A cirurgia é um pouco mais demorada do que a convencional -as agulhas levam cerca de 30 minutos para começar a fazer efeito anestésico-, mas a recuperação é mais rápida, com menos uso de drogas.
Durante o procedimento, as agulhas são colocadas em áreas como punhos, mãos, tornozelos e perto de onde será feita a incisão. Em seguida, são conectadas a um eletroestimulador.
“Essa estimulação manda uma mensagem ao cérebro, que passa a produzir os opioides endógenos [analgésicos naturais]. Assim, o paciente não sente mais dor”, afirma Lima.

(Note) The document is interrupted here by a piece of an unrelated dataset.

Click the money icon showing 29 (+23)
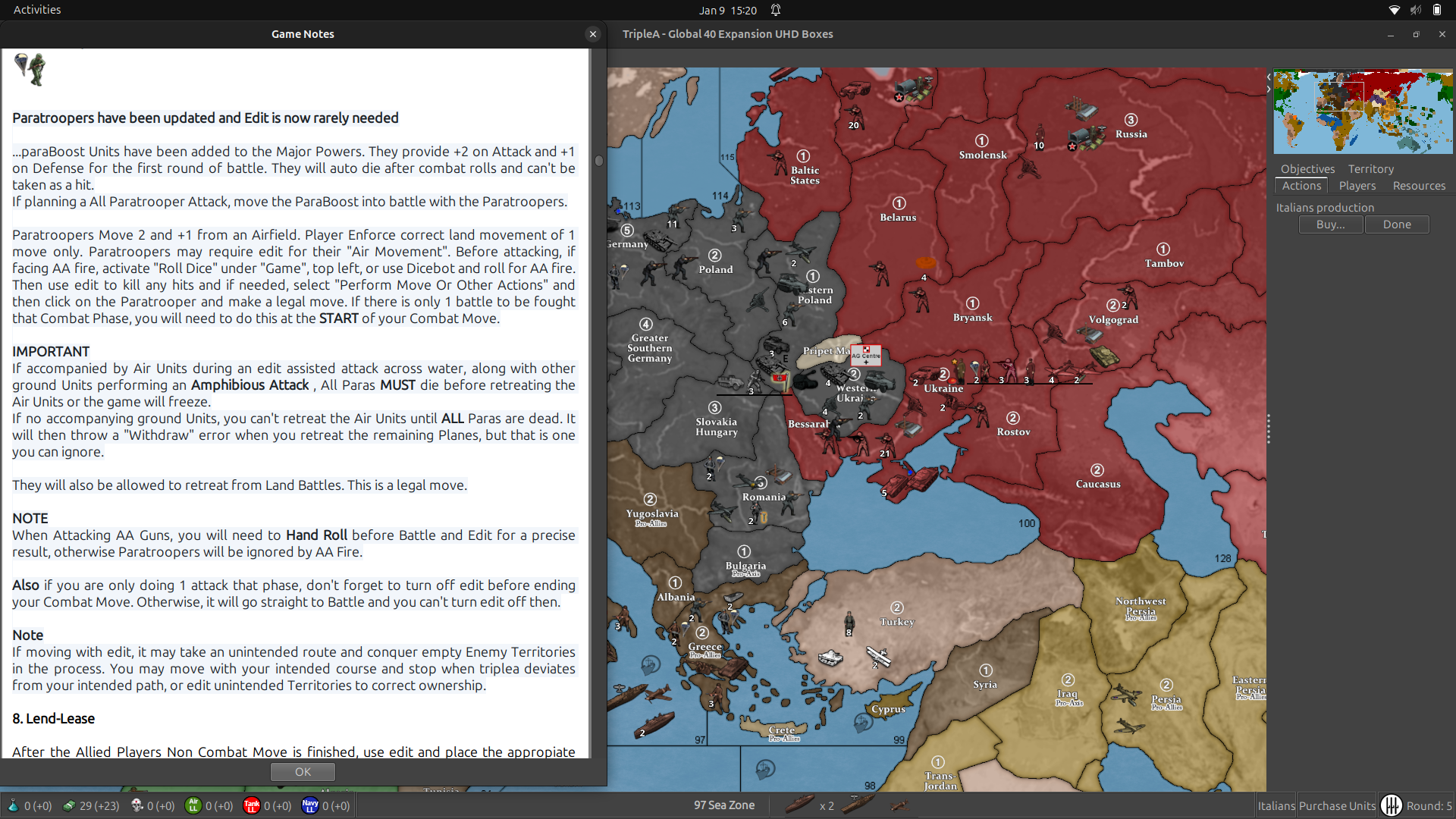 pos(69,806)
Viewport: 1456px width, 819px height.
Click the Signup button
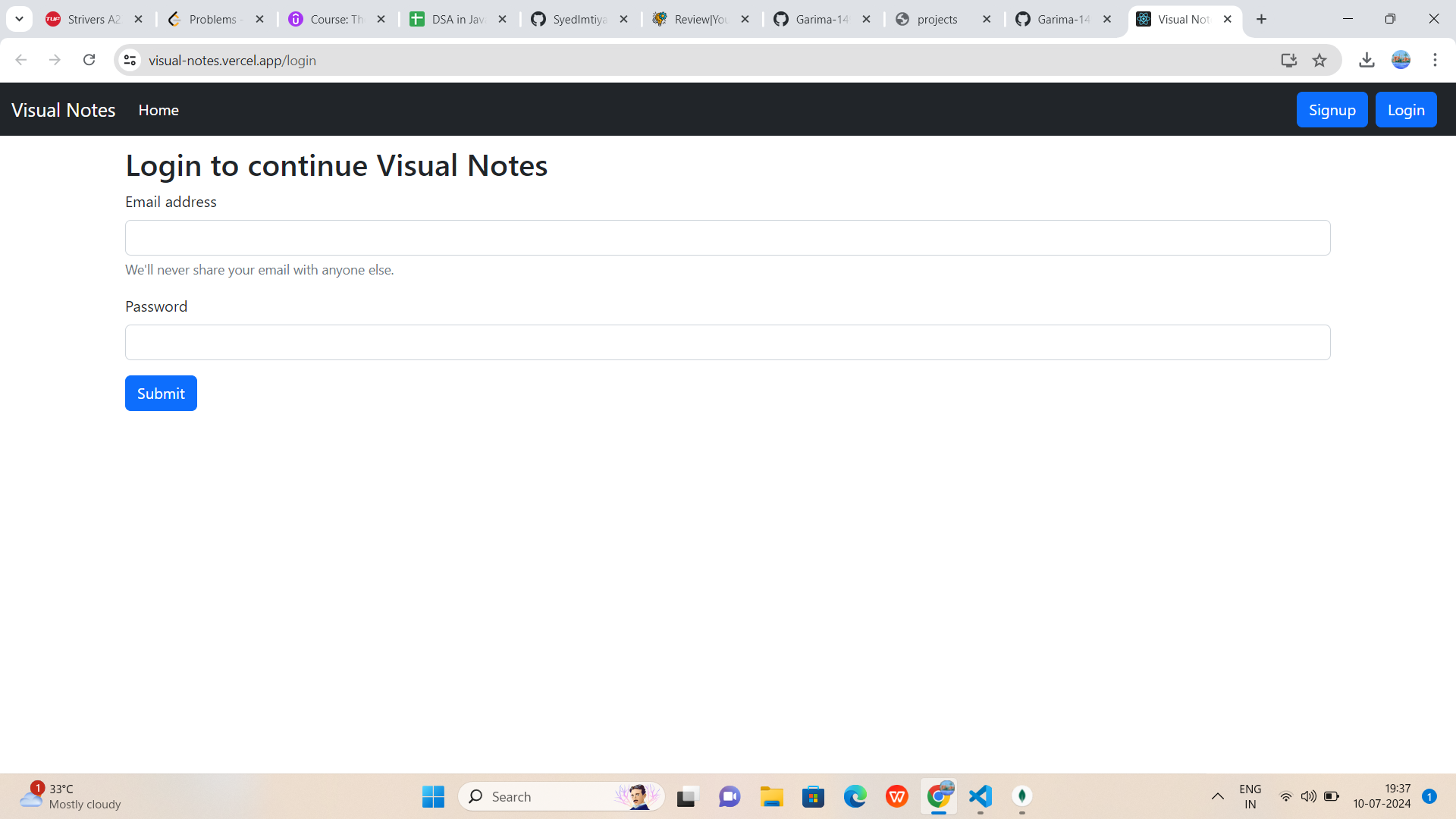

O acupunturista Hong Jin Pai, presidente do Colégio Médico de Acupuntura do Estado de São Paulo e médico do Centro de Acupuntura do Hospital das Clínicas de São Paulo, diz que não utiliza o método porque ele não é totalmente eficaz.
Ele afirma que, em cirurgias de cabeça e pescoço, a taxa de sucesso é de cerca de 75%, e nas abdominais, de 50%. Os outros pacientes recebem anestesia porque não suportam a dor.
Para o cardiologista e acupunturista Evaldo Martins Leite, presidente da Associação Brasileira de Acupuntura, a técnica é vantajosa mesmo nos casos em que é necessário aplicar anestesia, pois o paciente receberá menos drogas por estar parcialmente anestesiado.
“O fato de diminuir a quantidade de anestésico é um ponto positivo. Mas a técnica enfrenta resistência dos próprios acupunturistas”, afirma.
Jin Pai também diz que o tempo de preparo do paciente limita o uso da técnica e que a acupuntura como anestesia só deveria ser recomendada para pacientes alérgicos. “Seria a última alternativa”, afirma.
O anestesista Carlos Eduardo Lopes Nunes, vice-presidente da Sociedade Brasileira de Anestesiologia, diz que a entidade não contraindica a acupuntura como anestesia cirúrgica, mas também não a ensina como método regular.
Segundo Nunes, a sociedade reconhece a aplicação da acupuntura como tratamento da dor crônica. Para o uso em cirurgias, entretanto, ele faz uma ressalva: diz que o procedimento deve ser feito exclusivamente por médicos anestesistas acupunturistas.
“Se o profissional tiver formação clássica e dominar a acupuntura, tudo bem, pois ele poderá mudar a técnica anestésica se for necessário.”